In the classroom, textbooks that have the original text and translations side-by-side will be used; when such texts are not available, original language texts will be used so that students will become familiar with the most important terms and those specific to each author examined. At the end of the course, a list of these terms in their original language accompanied by a translation will be provided.
The course syllabus has been designed to develop the conceptual analysis of the proposed topic with direct reference to the writings of the authors examined, including through readings and discussion. Conceptual analysis is aimed at clarifying the problem, the arguments offered and the conclusion developed by each author, with special attention given his interlocutors and critical debate of which he was part or gave rise to. The historical context in which each author developed his own views is constantly referred to. In addition, works that (although not part of the final exam) are important for understanding the theoretical and historical relevance of the arguments covered, will be presented briefly. These works, such as critical essays, are made available to students who wish to study in more depth the arguments covered in the classroom.
At the start of the course students are informed that they will be required to produce a written work that may be: 1) a review of the principal arguments of one of the authors covered on the basis of first-hand reading of a work; 2) a discussion of one of the arguments presented during the course.
Seminars for the reading and discussion of one of the texts presented as part of the course syllabus will be organised, as well as seminars in which students will present their written work. During lectures, students are asked to reflect upon a number of especially important issues and to offer their own explanations of read passages and interpretation of views. This also promotes independent thinking on the part of the student through questions and reading assignments.

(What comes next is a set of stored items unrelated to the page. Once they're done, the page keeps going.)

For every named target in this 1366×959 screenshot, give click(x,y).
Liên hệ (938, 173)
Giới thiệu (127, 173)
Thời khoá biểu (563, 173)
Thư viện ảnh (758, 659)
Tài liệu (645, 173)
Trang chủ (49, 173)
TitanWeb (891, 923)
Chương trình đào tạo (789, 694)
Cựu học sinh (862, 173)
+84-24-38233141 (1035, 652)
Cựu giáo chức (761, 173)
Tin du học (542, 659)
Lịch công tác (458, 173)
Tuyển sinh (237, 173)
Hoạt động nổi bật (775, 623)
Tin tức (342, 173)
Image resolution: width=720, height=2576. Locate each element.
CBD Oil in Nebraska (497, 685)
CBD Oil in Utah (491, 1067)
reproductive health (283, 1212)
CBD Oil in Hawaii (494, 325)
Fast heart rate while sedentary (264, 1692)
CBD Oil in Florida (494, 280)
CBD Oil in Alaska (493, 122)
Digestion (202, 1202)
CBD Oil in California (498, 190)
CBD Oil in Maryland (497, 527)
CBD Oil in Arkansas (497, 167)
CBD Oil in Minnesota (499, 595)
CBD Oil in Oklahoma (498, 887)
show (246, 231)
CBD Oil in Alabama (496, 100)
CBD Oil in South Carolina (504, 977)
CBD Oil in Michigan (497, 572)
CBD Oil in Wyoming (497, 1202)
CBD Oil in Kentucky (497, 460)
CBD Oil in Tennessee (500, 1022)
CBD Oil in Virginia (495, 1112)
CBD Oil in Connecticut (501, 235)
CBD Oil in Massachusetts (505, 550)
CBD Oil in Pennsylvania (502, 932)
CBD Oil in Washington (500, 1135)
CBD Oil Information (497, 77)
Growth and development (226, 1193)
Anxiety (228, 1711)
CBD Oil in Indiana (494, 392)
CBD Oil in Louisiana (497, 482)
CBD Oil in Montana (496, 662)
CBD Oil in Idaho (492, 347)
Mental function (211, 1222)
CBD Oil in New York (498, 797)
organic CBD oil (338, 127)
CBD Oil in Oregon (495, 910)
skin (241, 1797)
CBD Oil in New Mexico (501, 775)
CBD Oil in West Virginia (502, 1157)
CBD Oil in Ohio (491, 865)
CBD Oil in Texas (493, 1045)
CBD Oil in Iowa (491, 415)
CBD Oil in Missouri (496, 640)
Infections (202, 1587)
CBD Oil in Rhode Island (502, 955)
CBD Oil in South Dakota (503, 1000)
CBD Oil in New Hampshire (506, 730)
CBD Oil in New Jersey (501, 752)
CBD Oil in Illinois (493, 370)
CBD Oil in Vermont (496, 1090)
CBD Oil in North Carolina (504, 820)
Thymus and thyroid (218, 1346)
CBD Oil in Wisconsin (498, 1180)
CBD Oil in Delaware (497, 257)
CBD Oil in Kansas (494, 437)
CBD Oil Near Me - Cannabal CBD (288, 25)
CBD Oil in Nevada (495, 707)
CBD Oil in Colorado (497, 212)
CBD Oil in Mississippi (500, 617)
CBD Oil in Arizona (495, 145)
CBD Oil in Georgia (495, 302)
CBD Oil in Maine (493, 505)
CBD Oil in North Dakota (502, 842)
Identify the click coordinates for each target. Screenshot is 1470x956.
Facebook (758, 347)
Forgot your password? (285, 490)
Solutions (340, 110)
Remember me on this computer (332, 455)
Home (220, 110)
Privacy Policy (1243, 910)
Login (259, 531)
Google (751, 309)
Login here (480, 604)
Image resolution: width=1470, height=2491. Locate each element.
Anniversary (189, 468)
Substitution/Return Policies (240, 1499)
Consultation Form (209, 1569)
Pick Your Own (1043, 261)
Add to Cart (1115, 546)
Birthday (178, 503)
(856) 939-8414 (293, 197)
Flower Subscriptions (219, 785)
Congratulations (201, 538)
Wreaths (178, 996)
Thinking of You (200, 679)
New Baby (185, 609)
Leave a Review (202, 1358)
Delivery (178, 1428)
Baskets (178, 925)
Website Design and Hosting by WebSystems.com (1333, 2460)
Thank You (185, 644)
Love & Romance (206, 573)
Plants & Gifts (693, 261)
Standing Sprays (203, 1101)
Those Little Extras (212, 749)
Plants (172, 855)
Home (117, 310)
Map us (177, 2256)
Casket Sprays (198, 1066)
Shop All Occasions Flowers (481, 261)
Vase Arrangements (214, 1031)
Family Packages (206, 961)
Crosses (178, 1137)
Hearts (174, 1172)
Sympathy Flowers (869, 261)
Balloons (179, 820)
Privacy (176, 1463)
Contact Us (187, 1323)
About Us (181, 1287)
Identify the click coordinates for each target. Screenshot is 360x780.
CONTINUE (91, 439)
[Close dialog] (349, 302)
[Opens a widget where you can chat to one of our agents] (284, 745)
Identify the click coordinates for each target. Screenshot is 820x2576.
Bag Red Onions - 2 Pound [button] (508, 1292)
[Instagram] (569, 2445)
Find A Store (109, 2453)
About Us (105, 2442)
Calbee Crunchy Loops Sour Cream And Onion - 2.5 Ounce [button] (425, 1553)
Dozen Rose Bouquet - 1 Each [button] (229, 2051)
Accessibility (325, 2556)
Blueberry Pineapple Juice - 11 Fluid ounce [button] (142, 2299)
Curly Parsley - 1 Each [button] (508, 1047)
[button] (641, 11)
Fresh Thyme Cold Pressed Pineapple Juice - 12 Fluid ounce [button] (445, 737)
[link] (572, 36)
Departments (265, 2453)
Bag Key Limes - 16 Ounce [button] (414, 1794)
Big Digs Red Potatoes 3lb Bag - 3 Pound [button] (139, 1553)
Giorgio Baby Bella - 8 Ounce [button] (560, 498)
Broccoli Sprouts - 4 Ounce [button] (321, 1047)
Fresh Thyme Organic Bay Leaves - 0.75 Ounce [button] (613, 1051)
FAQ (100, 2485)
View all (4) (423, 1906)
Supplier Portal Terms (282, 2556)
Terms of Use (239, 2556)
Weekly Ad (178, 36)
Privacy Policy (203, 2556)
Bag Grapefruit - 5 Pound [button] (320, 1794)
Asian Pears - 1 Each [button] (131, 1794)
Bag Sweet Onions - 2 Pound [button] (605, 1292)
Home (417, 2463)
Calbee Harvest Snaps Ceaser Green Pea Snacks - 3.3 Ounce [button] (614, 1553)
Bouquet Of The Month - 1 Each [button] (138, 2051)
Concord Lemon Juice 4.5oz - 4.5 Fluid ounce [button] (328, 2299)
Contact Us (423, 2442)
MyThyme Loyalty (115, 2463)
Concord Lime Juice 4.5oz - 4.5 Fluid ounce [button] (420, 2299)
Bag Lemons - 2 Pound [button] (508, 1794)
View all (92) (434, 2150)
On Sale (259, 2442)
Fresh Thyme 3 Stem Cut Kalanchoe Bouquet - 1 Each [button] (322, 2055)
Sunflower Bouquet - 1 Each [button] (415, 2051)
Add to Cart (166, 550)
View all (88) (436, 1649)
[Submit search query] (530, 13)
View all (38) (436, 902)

The course, divided into two units, Unit A and Unit B, is worth 10 credits. The two units of the course may also be taken separately. Subject to the permission of the course instructor, Unit B, which is more specialised, may be taken independently of Unit A which is more introductory in nature.
Modifications and supplementary material for students in other courses of study may be agreed upon.
At the end of Unit A, students may sit an exam for the material covered in order to subsequently concentrate on preparing Unit B.
Evaluation is based on ascertaining the student’s ability to comprehend and correctly present the principal topics and arguments covered during the course, the historical questions covered and the ability to grasp dilemmas and problematic aspects in the philosophical positions discussed.